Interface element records

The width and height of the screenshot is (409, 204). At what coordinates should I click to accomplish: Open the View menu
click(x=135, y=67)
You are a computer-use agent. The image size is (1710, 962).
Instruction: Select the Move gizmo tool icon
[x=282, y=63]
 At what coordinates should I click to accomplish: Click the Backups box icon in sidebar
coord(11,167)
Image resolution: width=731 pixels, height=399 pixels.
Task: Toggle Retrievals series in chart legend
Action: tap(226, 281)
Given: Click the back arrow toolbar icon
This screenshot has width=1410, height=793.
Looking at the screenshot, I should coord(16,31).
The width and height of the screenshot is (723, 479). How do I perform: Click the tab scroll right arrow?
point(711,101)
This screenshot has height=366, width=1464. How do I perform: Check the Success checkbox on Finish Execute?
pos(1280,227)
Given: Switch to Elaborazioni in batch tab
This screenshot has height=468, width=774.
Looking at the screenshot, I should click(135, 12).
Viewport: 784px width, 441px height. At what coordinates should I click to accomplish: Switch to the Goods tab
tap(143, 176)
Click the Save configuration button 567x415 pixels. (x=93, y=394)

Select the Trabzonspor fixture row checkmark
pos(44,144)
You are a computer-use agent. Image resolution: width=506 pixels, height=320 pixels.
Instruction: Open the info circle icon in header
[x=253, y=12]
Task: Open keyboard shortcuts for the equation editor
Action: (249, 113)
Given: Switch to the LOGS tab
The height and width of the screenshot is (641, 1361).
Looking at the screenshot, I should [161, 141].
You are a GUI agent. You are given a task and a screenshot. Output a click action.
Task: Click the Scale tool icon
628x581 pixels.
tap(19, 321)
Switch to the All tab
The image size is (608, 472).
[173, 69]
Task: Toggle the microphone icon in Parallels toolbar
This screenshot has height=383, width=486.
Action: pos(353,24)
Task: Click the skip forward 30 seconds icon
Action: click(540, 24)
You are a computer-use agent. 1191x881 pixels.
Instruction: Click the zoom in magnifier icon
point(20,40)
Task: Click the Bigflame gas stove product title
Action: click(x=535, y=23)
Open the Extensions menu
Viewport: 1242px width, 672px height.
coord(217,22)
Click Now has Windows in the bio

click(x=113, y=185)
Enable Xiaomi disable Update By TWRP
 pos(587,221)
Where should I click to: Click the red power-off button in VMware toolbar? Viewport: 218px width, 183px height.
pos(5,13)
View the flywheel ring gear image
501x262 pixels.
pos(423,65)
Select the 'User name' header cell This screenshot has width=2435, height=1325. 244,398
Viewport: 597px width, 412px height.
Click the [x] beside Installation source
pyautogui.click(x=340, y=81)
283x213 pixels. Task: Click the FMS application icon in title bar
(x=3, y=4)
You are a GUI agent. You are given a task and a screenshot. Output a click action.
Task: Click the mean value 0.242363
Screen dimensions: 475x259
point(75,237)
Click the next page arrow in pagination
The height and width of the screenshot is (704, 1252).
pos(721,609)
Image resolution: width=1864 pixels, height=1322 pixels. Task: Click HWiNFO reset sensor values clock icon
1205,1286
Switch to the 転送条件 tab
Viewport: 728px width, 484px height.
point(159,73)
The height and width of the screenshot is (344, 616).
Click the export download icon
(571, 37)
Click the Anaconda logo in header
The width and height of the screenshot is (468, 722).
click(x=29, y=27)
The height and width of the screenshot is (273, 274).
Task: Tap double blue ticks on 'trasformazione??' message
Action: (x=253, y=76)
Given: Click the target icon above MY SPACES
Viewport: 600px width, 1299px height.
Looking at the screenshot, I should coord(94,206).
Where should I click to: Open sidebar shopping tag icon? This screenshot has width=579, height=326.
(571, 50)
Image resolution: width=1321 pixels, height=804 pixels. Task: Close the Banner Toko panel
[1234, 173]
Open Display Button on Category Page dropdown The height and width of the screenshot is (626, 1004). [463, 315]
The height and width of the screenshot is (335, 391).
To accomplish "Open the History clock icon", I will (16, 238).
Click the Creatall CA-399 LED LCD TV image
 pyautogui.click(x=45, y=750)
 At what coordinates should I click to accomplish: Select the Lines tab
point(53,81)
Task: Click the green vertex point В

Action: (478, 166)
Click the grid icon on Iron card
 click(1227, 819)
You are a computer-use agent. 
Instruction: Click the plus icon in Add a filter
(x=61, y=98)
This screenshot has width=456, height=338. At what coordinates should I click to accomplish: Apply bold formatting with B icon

Request
Convert the lines above into a Markdown table with the columns Number and Line. Put one line per row and leave out the blank ones.

Worked answer
| Number | Line |
|---|---|
| 1 | The width and height of the screenshot is (409, 204). At what coordinates should I click to accomplish: Open the View menu |
| 2 | click(x=135, y=67) |
| 3 | You are a computer-use agent. The image size is (1710, 962). |
| 4 | Instruction: Select the Move gizmo tool icon |
| 5 | [x=282, y=63] |
| 6 |  At what coordinates should I click to accomplish: Click the Backups box icon in sidebar |
| 7 | coord(11,167) |
| 8 | Image resolution: width=731 pixels, height=399 pixels. |
| 9 | Task: Toggle Retrievals series in chart legend |
| 10 | Action: tap(226, 281) |
| 11 | Given: Click the back arrow toolbar icon |
| 12 | This screenshot has width=1410, height=793. |
| 13 | Looking at the screenshot, I should coord(16,31). |
| 14 | The width and height of the screenshot is (723, 479). How do I perform: Click the tab scroll right arrow? |
| 15 | point(711,101) |
| 16 | This screenshot has height=366, width=1464. How do I perform: Check the Success checkbox on Finish Execute? |
| 17 | pos(1280,227) |
| 18 | Given: Switch to Elaborazioni in batch tab |
| 19 | This screenshot has height=468, width=774. |
| 20 | Looking at the screenshot, I should click(135, 12). |
| 21 | Viewport: 784px width, 441px height. At what coordinates should I click to accomplish: Switch to the Goods tab |
| 22 | tap(143, 176) |
| 23 | Click the Save configuration button 567x415 pixels. (x=93, y=394) |
| 24 | Select the Trabzonspor fixture row checkmark |
| 25 | pos(44,144) |
| 26 | You are a computer-use agent. Image resolution: width=506 pixels, height=320 pixels. |
| 27 | Instruction: Open the info circle icon in header |
| 28 | [x=253, y=12] |
| 29 | Task: Open keyboard shortcuts for the equation editor |
| 30 | Action: (249, 113) |
| 31 | Given: Switch to the LOGS tab |
| 32 | The height and width of the screenshot is (641, 1361). |
| 33 | Looking at the screenshot, I should [161, 141]. |
| 34 | You are a GUI agent. You are given a task and a screenshot. Output a click action. |
| 35 | Task: Click the Scale tool icon |
| 36 | 628x581 pixels. |
| 37 | tap(19, 321) |
| 38 | Switch to the All tab |
| 39 | The image size is (608, 472). |
| 40 | [173, 69] |
| 41 | Task: Toggle the microphone icon in Parallels toolbar |
| 42 | This screenshot has height=383, width=486. |
| 43 | Action: pos(353,24) |
| 44 | Task: Click the skip forward 30 seconds icon |
| 45 | Action: click(540, 24) |
| 46 | You are a computer-use agent. 1191x881 pixels. |
| 47 | Instruction: Click the zoom in magnifier icon |
| 48 | point(20,40) |
| 49 | Task: Click the Bigflame gas stove product title |
| 50 | Action: click(x=535, y=23) |
| 51 | Open the Extensions menu |
| 52 | Viewport: 1242px width, 672px height. |
| 53 | coord(217,22) |
| 54 | Click Now has Windows in the bio |
| 55 | click(x=113, y=185) |
| 56 | Enable Xiaomi disable Update By TWRP |
| 57 |  pos(587,221) |
| 58 | Where should I click to: Click the red power-off button in VMware toolbar? Viewport: 218px width, 183px height. |
| 59 | pos(5,13) |
| 60 | View the flywheel ring gear image |
| 61 | 501x262 pixels. |
| 62 | pos(423,65) |
| 63 | Select the 'User name' header cell This screenshot has width=2435, height=1325. 244,398 |
| 64 | Viewport: 597px width, 412px height. |
| 65 | Click the [x] beside Installation source |
| 66 | pyautogui.click(x=340, y=81) |
| 67 | 283x213 pixels. Task: Click the FMS application icon in title bar |
| 68 | (x=3, y=4) |
| 69 | You are a GUI agent. You are given a task and a screenshot. Output a click action. |
| 70 | Task: Click the mean value 0.242363 |
| 71 | Screen dimensions: 475x259 |
| 72 | point(75,237) |
| 73 | Click the next page arrow in pagination |
| 74 | The height and width of the screenshot is (704, 1252). |
| 75 | pos(721,609) |
| 76 | Image resolution: width=1864 pixels, height=1322 pixels. Task: Click HWiNFO reset sensor values clock icon |
| 77 | 1205,1286 |
| 78 | Switch to the 転送条件 tab |
| 79 | Viewport: 728px width, 484px height. |
| 80 | point(159,73) |
| 81 | The height and width of the screenshot is (344, 616). |
| 82 | Click the export download icon |
| 83 | (571, 37) |
| 84 | Click the Anaconda logo in header |
| 85 | The width and height of the screenshot is (468, 722). |
| 86 | click(x=29, y=27) |
| 87 | The height and width of the screenshot is (273, 274). |
| 88 | Task: Tap double blue ticks on 'trasformazione??' message |
| 89 | Action: (x=253, y=76) |
| 90 | Given: Click the target icon above MY SPACES |
| 91 | Viewport: 600px width, 1299px height. |
| 92 | Looking at the screenshot, I should coord(94,206). |
| 93 | Where should I click to: Open sidebar shopping tag icon? This screenshot has width=579, height=326. |
| 94 | (571, 50) |
| 95 | Image resolution: width=1321 pixels, height=804 pixels. Task: Close the Banner Toko panel |
| 96 | [1234, 173] |
| 97 | Open Display Button on Category Page dropdown The height and width of the screenshot is (626, 1004). [463, 315] |
| 98 | The height and width of the screenshot is (335, 391). |
| 99 | To accomplish "Open the History clock icon", I will (16, 238). |
| 100 | Click the Creatall CA-399 LED LCD TV image |
| 101 |  pyautogui.click(x=45, y=750) |
| 102 |  At what coordinates should I click to accomplish: Select the Lines tab |
| 103 | point(53,81) |
| 104 | Task: Click the green vertex point В |
| 105 | Action: (478, 166) |
| 106 | Click the grid icon on Iron card |
| 107 |  click(1227, 819) |
| 108 | You are a computer-use agent.  |
| 109 | Instruction: Click the plus icon in Add a filter |
| 110 | (x=61, y=98) |
| 111 | This screenshot has width=456, height=338. At what coordinates should I click to accomplish: Apply bold formatting with B icon |